A5.4 Major OHS paradigm

Research in the 1970s questioned the dominant technical/medical approach to OHS (Dwyer, 1992); with a rise in probabilistic risk assessment there was a merging of the technical and person-focused approaches (Hale & Hovden, 1998). Several years of epidemiological and engineering effort had culminated in an “avalanche of work with model systems and computers on cars, gloves, shoes, hard hats, sports equipment and eye wear” (Guarnieri, 1992). New ‘types’ of accidents relating to technology and the social relations and organisation of work were identified in the research literature (Dwyer, 1992).

A5.5 Role and focus of the OHS professional

The 1970s saw an increase in demand for the services of safety personnel (Dwyer, 1992), who usually had a trade background and were often appointed following an OHS incident (Mayhew & Peterson, 1999, p. 7). However, OHS personnel were reportedly “racked by self-doubt, placed in ambiguous roles, subject to changing demands and suffering anxiety about their status and role” (Hardie in Dwyer, 1992). Such was the ambiguity that, in 1978, an American study reported that 124 titles were used to identify the 328 safety practitioners surveyed (NIOSH as cited in Brun & Loiselle, 2002).
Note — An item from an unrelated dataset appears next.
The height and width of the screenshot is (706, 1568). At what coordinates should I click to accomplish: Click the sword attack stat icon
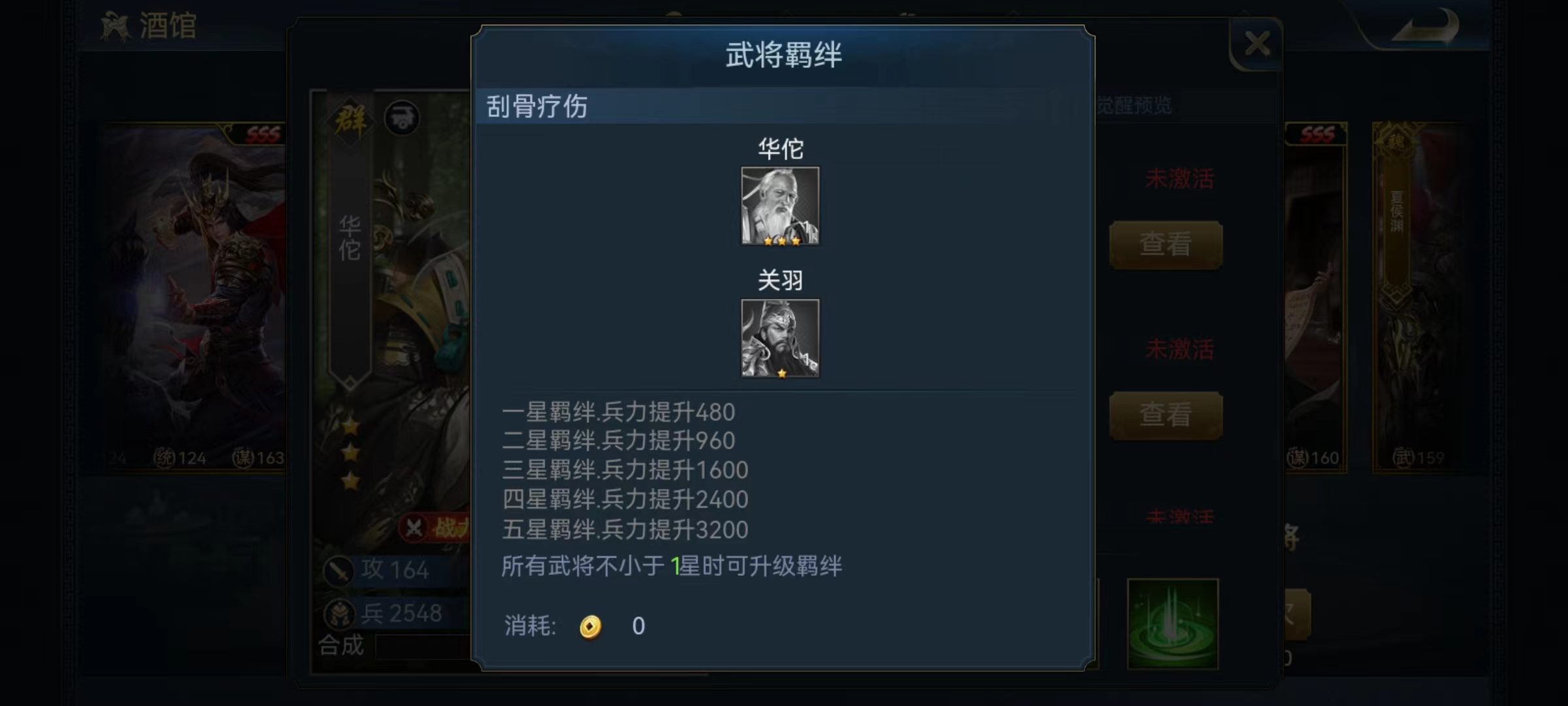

A5.6 OHS education and professional recognition

While the Robens report (1972) considered the status of the OHS professional to be on a par with other specialists such as personnel officers, in reality OHS professionals had a modest organisational status; the absence of a recognised hierarchical authority limited their ability to intervene in management decision making (Grimaldi & Simons as cited in Brun & Loiselle, 2002). Despite a significant increase in membership of professional bodies (Dawson, Poynter, & Stevens, 1984; Dwyer, 1992), this relative lack of status and recognition was bemoaned by OHS professionals in the UK and the USA who yearned for professional status (Dwyer, 1992).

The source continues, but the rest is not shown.